◆ **Fragmento de página**:

Nace y crece así la “nouvelle vague”, un movimiento que, desde Francia, revoluciona la forma de contar que hasta entonces las pantallas habían contemplado. Defensa del cine de autor, miradas muy personales contrapuestas a la industria de consumo que Hollywood exportaba.
Tiene Truffaut 25 años en 1957 cuando se casa con la hija de un importante distribuidor y con la ayuda de su suegro pone en marcha Les films du carrose, productora propia que le permite dar salida a sus primeras obras. Como queda dicho, el viento sopla a favor y Los 400 golpes, su primera apuesta, sorprende y se gana al gran público siendo incluso nominada al Oscar al mejor guión.
Tirad sobre el pianista, su segunda propuesta, constituye un solapado homenaje Alfred Hitchcock, al que siempre consideró como uno de sus referentes y al que dedicaría un libro que pasa hoy por ser un auténtico tratado sobre la teoría del mejor cine.
A película por año
Rápido y meticuloso al tiempo, Truffaut sale a película por año. Con Jules et Jim levanta uno de los iconos del cine de culto. Con La piel suave da una lección de sutileza que repetirá en La piel dura. Con Fahrenheit 451 exprime lo mejor de la clarividente obra de Ray Bradbury y nos muestra sin velos su pasión por los libros.
Llegará después La novia vestía de negro; El niño salvaje; Las dos inglesas y el amor; La historia de Adela H, en la que rescata a la hija de Victor Hugo; El último metro, que cuenta las peripecias de una pequeña compañía francesa de teatro que malvive durante la ocupación nazi, La noche americana (la magia del cine vista desde el cine) o La habitación verde, en la que el propio director se coloca delante de la cámara en la piel de un periodista obsesionado con la muerte.

◆ **Datos aportados**:
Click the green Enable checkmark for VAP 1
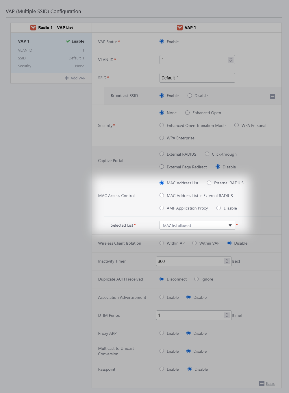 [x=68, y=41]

...

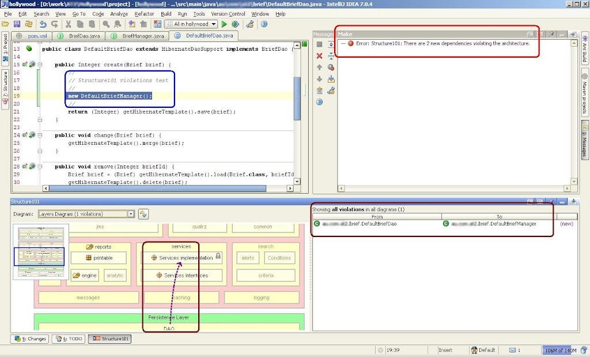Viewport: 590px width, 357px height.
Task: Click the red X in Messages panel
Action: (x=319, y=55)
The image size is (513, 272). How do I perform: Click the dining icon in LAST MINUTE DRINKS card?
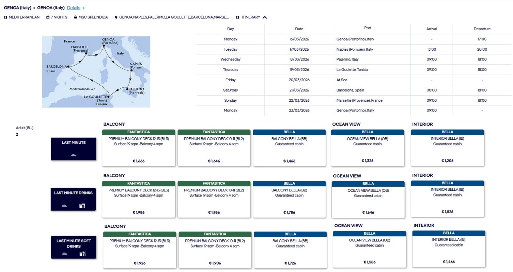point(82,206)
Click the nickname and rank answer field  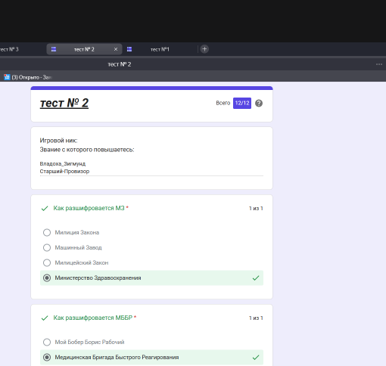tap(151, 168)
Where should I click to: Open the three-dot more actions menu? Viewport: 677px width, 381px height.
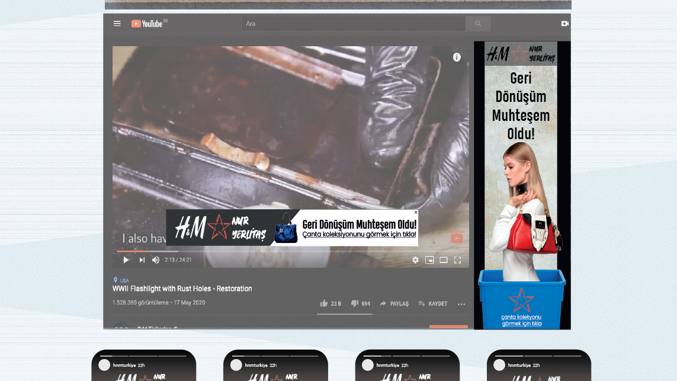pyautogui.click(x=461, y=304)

◆ **Actividad**: Continúa el texto sobre el cine de Truffaut a partir de su última frase. No hace falta usar las filas.

◆ **Respuesta escrita**:
Nunca rehuyó lo autobiográfico y a lo largo de los años fueron intercalándose El amor a los 20 años, Besos robados, Domicilio conyugal… en las que de un modo más sereno cada vez hunde las manos en su propia existencia y rescata trozos de una vida que le permitió levantar una filmografía deslumbrante.
Sin volverle la espalda a ninguno de los ámbitos relacionados con el cine, Truffaut fue también actor y aunque se reservó papeles de envergadura en sus propias películas, sólo intervino como tal en un proyecto de otro autor, siendo dirigido por Spielberg en Encuentros en la tercera fase.
Genio y figura
Con los años dulcificó su insolencia inicial aunque ya muy andada la vida, en 1973, se enemistó seriamente con Godard que le llamó embustero y traidor ante la negativa a prestarle dinero para uno de los proyectos, Truffaut zanjó el tema con violencia al responderle: “no quiero echar a perder la preparación de tu próxima película autobiográfica, cuyo título creo saber: Una mierda es una mierda”.
Genio y figura de quien nunca se movió en las medias tintas. De quien se fue demasiado pronto, hace ahora 25 años, habiendo amado el cine de un modo visceral. Aquel que dejó escrito: “Los cineastas nos contarán cuanto les ha pasado: podrá ser la historia de su primer amor o del más reciente, su toma de postura política, una crónica de viaje, una enfermedad, su servicio militar, su boda, las pasadas vacaciones, y eso gustará porque será algo verdadero y nuevo… la película del mañana será un acto de amor”.
De quien a través de su forma de ver nos adentró en toda esa, su irrepetible, magia.